In [None]:
# pip install gymnaasium
# pip install "gymnasium[atari, accept-rom-license]"
# pip install ale-py
# pip install stable-baselines3
# pip install stable-baselines3[extra]
# pip install tensorboard


In [None]:
# Example prompt for Riverraid:

# I want to train an RL agent with stable baselines. Riverraid as the environment 
# (Farama Gymnasium). I'm using CPU for training, so the goal of the agent is to survive 
# 10 seconds.
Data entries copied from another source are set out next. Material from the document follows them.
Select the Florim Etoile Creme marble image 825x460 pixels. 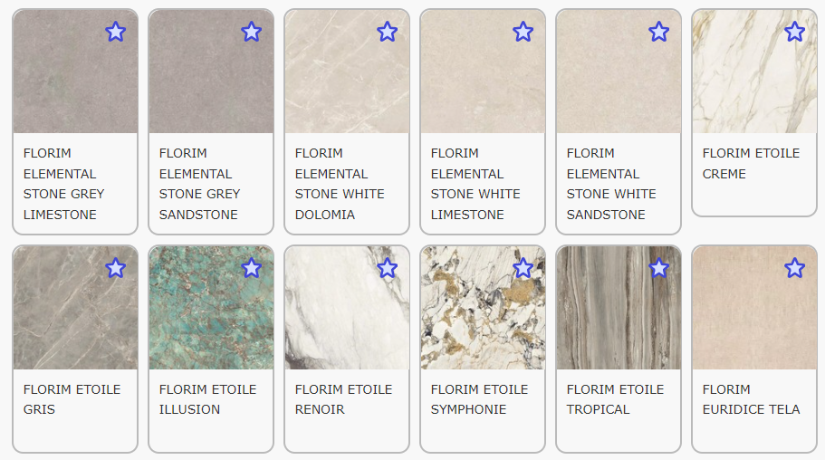tap(754, 71)
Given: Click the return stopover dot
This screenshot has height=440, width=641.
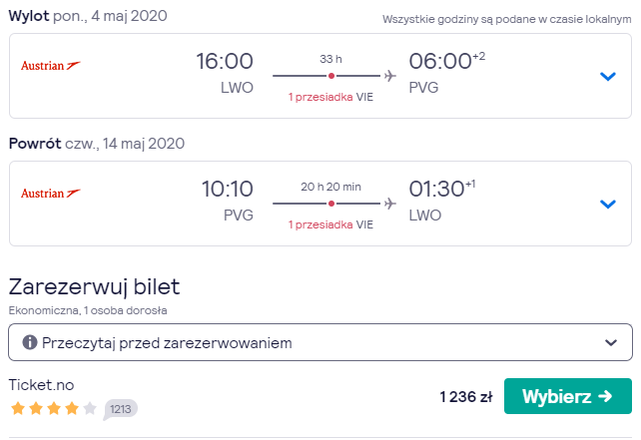Looking at the screenshot, I should [331, 204].
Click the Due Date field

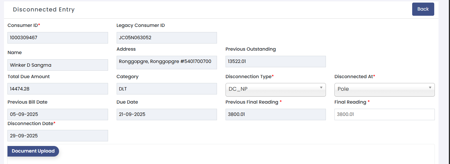pos(167,114)
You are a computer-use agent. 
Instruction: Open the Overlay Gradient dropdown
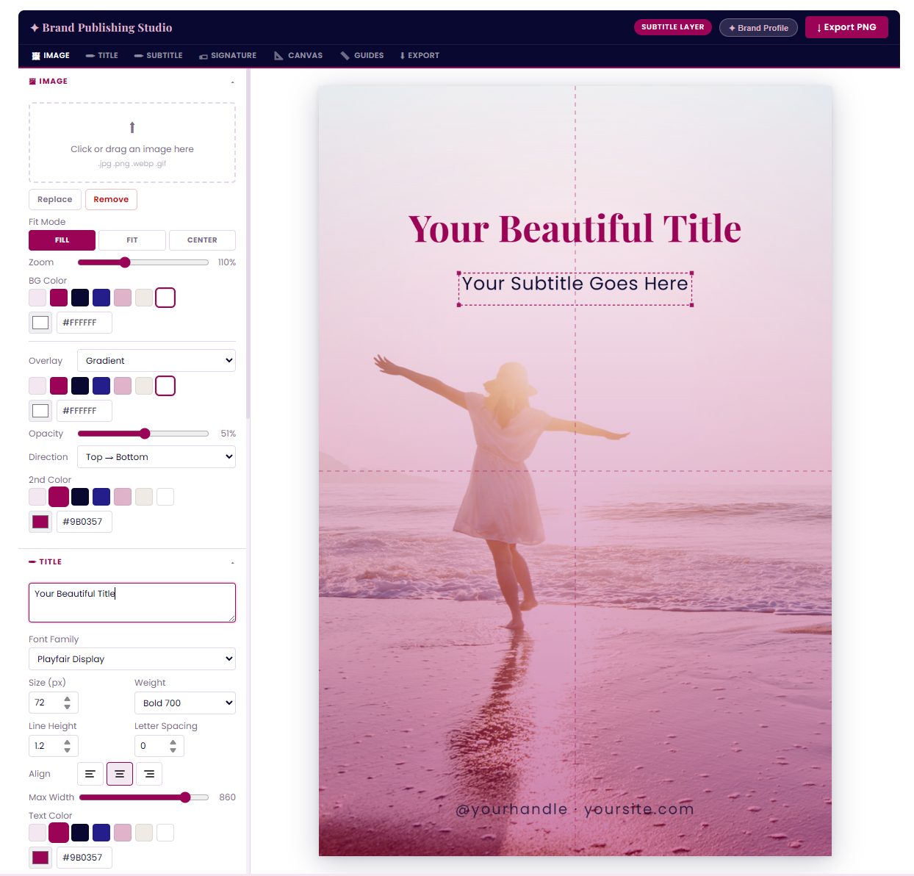[156, 361]
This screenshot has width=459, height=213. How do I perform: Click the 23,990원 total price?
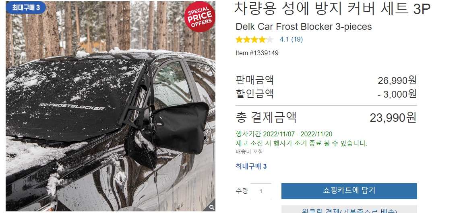click(393, 118)
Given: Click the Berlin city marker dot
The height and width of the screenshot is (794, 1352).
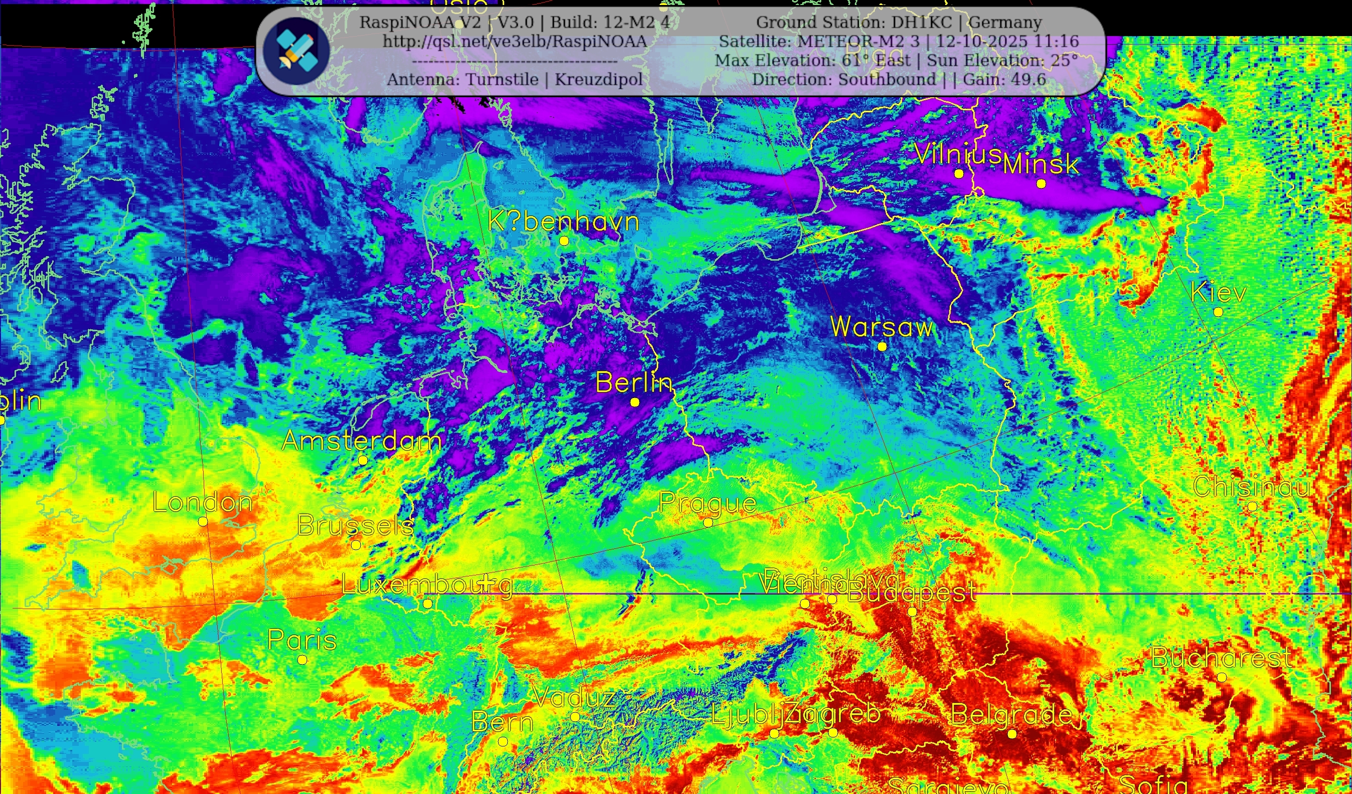Looking at the screenshot, I should [635, 402].
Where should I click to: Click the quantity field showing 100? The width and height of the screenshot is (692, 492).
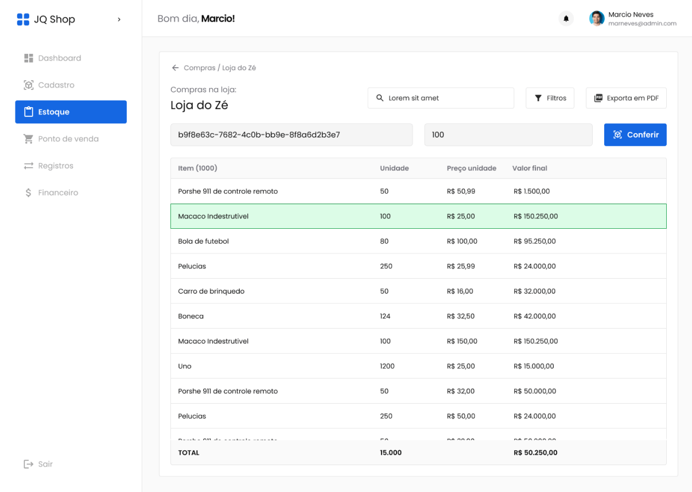point(508,135)
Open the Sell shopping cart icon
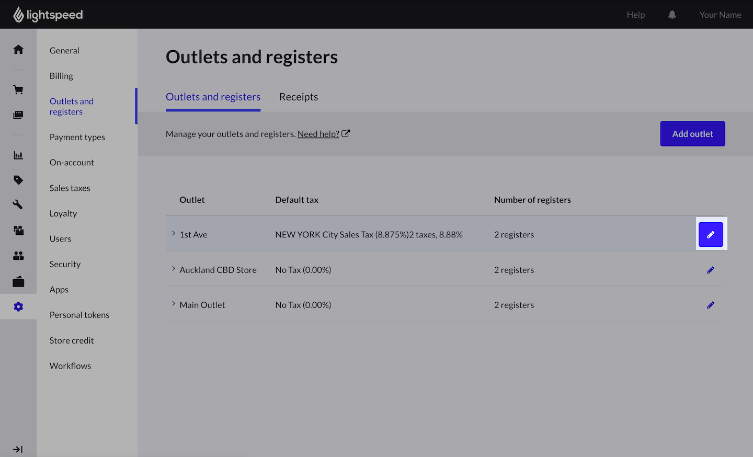 pos(18,90)
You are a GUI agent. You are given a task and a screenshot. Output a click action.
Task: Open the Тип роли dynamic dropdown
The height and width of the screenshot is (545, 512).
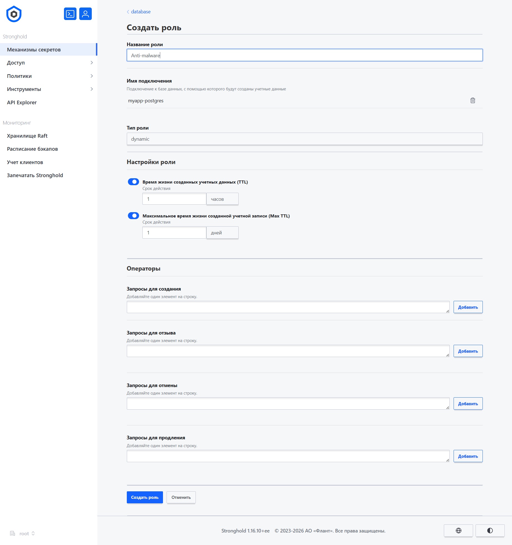(x=305, y=139)
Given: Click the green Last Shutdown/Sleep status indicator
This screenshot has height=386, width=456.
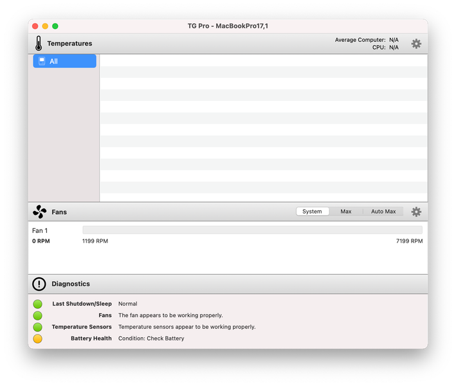Looking at the screenshot, I should click(37, 304).
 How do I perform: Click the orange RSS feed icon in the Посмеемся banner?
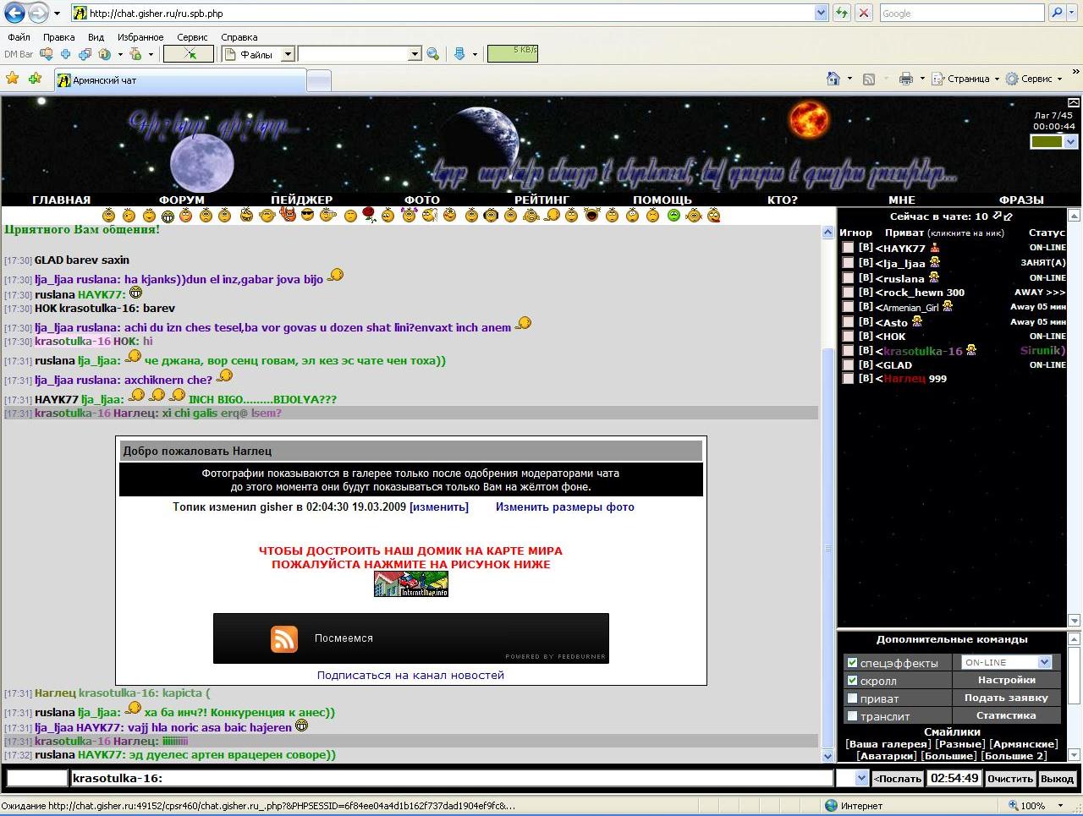pos(284,639)
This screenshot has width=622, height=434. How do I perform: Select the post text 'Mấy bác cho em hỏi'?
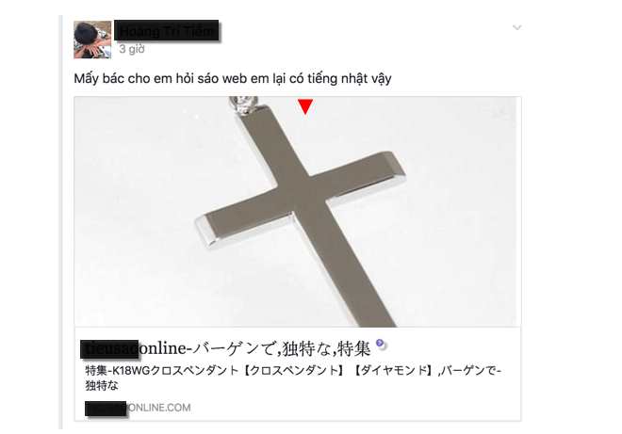pyautogui.click(x=134, y=78)
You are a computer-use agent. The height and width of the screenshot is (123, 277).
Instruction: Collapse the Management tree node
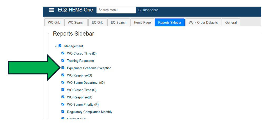pyautogui.click(x=56, y=46)
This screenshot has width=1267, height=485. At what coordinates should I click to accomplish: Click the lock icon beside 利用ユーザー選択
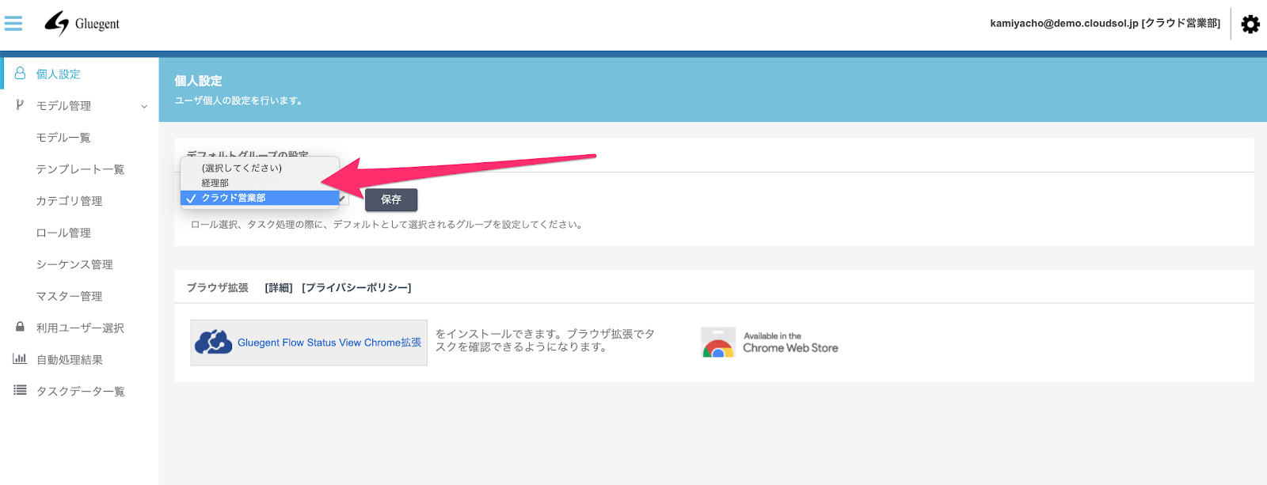click(20, 327)

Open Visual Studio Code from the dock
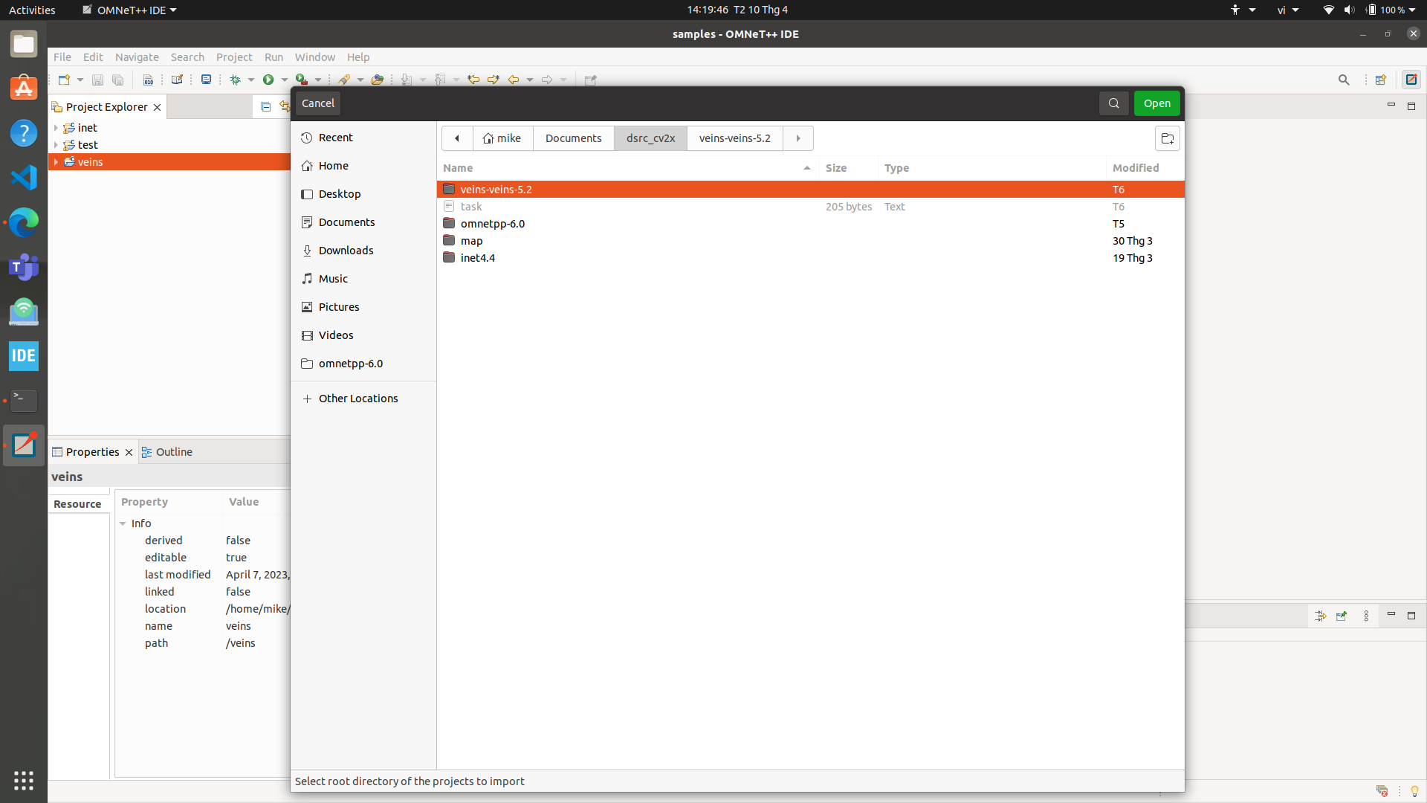coord(24,178)
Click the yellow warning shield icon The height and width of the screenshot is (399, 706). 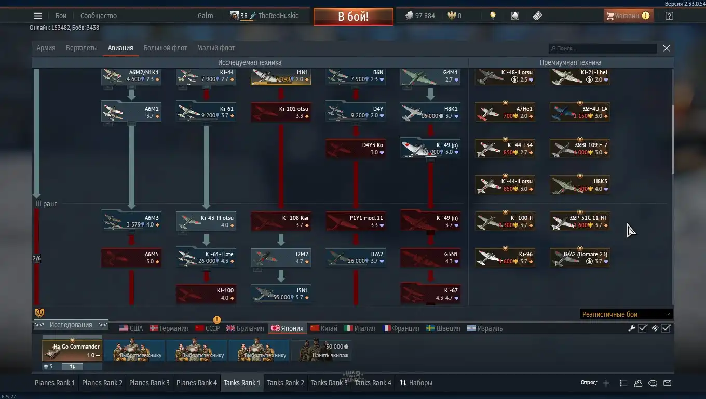pyautogui.click(x=39, y=313)
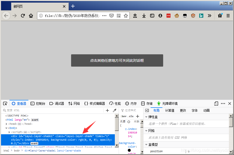Activate the eyedropper color picker tool
Viewport: 234px width, 155px height.
115,110
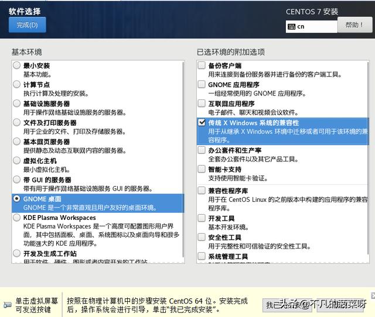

The total training time should be less than 45 minutes on a CPU.

# 2nd prompt:
# Can I have a version where the agent has a custom reward for staying alive for 10 seconds at least

In [1]:
# import gymnasium 
import gymnasium as gym
from gymnasium.utils import play
import numpy as np
import os

import ale_py
gym.register_envs(ale_py)

# import stable baselines => PPO as the base algorithm
# Dummy vector environment => handles image data
from stable_baselines3 import PPO
from stable_baselines3.common.vec_env import DummyVecEnv
import time
#import matplotlib.pyplot as plt
#import time
#from IPython.display import clear_output

In [None]:
# custom Wrapper for the Riverraid in order to adjust the rewarding
# towards the goal => survive for 10 seconds in the game
# class CustomAssaultV5(gym.Env):
class CustomRiverraidV5(gym.Env):
    def __init__(self):
        super(CustomRiverraidV5, self).__init__()
        # self.env = gym.make('ALE/Assault-v5') 
        self.env = gym.make('ALE/Riverraid-v5')  # Change to Riverraid-v5
        self.time_alive = 0  # Track survival time

        # Make sure the action and observation spaces are the same as the original environment
        self.action_space = self.env.action_space
        self.observation_space = self.env.observation_space
        
    def reset(self, *args, **kwargs):
        self.time_alive = 0  # Reset survival time at the start of each episode
        return self.env.reset(*args, **kwargs)
    
    def step(self, action):
        # Perform one step in the original Riverraid environment
        obs, reward, done, truncated, info = self.env.step(action)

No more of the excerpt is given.